• **Instructions for the task**:
Substitute "Start Page" for each occurrence of "Home" in the data below, keeping everything else the same.

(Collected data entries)
****************************************

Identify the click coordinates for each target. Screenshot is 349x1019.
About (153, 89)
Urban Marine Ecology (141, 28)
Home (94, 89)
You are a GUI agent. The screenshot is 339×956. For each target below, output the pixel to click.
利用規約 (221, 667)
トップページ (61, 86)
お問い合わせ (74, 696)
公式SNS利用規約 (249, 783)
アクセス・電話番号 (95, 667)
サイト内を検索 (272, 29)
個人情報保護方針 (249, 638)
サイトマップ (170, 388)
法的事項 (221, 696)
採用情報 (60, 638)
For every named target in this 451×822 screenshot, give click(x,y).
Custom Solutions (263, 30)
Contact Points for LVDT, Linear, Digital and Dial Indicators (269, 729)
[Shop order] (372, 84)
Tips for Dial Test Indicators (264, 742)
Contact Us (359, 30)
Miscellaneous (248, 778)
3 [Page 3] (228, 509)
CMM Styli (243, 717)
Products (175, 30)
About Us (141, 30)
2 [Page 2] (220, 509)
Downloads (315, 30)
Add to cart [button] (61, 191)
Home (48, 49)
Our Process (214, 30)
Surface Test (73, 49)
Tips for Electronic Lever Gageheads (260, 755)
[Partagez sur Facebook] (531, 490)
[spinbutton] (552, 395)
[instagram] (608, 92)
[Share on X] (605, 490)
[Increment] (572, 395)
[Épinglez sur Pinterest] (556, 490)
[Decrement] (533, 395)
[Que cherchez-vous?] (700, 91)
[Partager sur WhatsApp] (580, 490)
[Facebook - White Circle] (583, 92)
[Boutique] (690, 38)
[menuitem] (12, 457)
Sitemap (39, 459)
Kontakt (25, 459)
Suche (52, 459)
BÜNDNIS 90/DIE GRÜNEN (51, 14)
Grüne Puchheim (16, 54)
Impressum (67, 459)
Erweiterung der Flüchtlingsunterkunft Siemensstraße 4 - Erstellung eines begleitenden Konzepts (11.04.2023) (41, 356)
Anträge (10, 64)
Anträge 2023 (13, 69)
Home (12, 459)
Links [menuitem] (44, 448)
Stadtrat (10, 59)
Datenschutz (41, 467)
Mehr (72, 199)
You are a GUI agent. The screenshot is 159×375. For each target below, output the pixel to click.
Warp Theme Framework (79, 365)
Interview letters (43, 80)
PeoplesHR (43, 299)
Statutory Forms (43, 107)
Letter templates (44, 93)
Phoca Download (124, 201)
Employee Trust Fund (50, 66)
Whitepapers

****************************************

• **Task answer**:
Identify the click coordinates for each target. Screenshot is 349x1019.
About (153, 89)
Urban Marine Ecology (141, 28)
Start Page (94, 89)
You are a GUI agent. The screenshot is 339×956. For each target below, output the pixel to click.
利用規約 (221, 667)
トップページ (61, 86)
お問い合わせ (74, 696)
公式SNS利用規約 (249, 783)
アクセス・電話番号 (95, 667)
サイト内を検索 (272, 29)
個人情報保護方針 (249, 638)
サイトマップ (170, 388)
法的事項 (221, 696)
採用情報 (60, 638)
For every named target in this 451×822 screenshot, give click(x,y).
Custom Solutions (263, 30)
Contact Points for LVDT, Linear, Digital and Dial Indicators (269, 729)
[Shop order] (372, 84)
Tips for Dial Test Indicators (264, 742)
Contact Us (359, 30)
Miscellaneous (248, 778)
3 [Page 3] (228, 509)
CMM Styli (243, 717)
Products (175, 30)
About Us (141, 30)
2 [Page 2] (220, 509)
Downloads (315, 30)
Add to cart [button] (61, 191)
Start Page (48, 49)
Our Process (214, 30)
Surface Test (73, 49)
Tips for Electronic Lever Gageheads (260, 755)
[Partagez sur Facebook] (531, 490)
[spinbutton] (552, 395)
[instagram] (608, 92)
[Share on X] (605, 490)
[Increment] (572, 395)
[Épinglez sur Pinterest] (556, 490)
[Decrement] (533, 395)
[Que cherchez-vous?] (700, 91)
[Partager sur WhatsApp] (580, 490)
[Facebook - White Circle] (583, 92)
[Boutique] (690, 38)
[menuitem] (12, 457)
Sitemap (39, 459)
Kontakt (25, 459)
Suche (52, 459)
BÜNDNIS 90/DIE GRÜNEN (51, 14)
Grüne Puchheim (16, 54)
Impressum (67, 459)
Erweiterung der Flüchtlingsunterkunft Siemensstraße 4 - Erstellung eines begleitenden Konzepts (11.04.2023) (41, 356)
Anträge (10, 64)
Anträge 2023 (13, 69)
Start Page (12, 459)
Links [menuitem] (44, 448)
Stadtrat (10, 59)
Datenschutz (41, 467)
Mehr (72, 199)
You are a GUI agent. The screenshot is 159×375. For each target below, output the pixel to click.
Warp Theme Framework (79, 365)
Interview letters (43, 80)
PeoplesHR (43, 299)
Statutory Forms (43, 107)
Letter templates (44, 93)
Phoca Download (124, 201)
Employee Trust Fund (50, 66)
Whitepapers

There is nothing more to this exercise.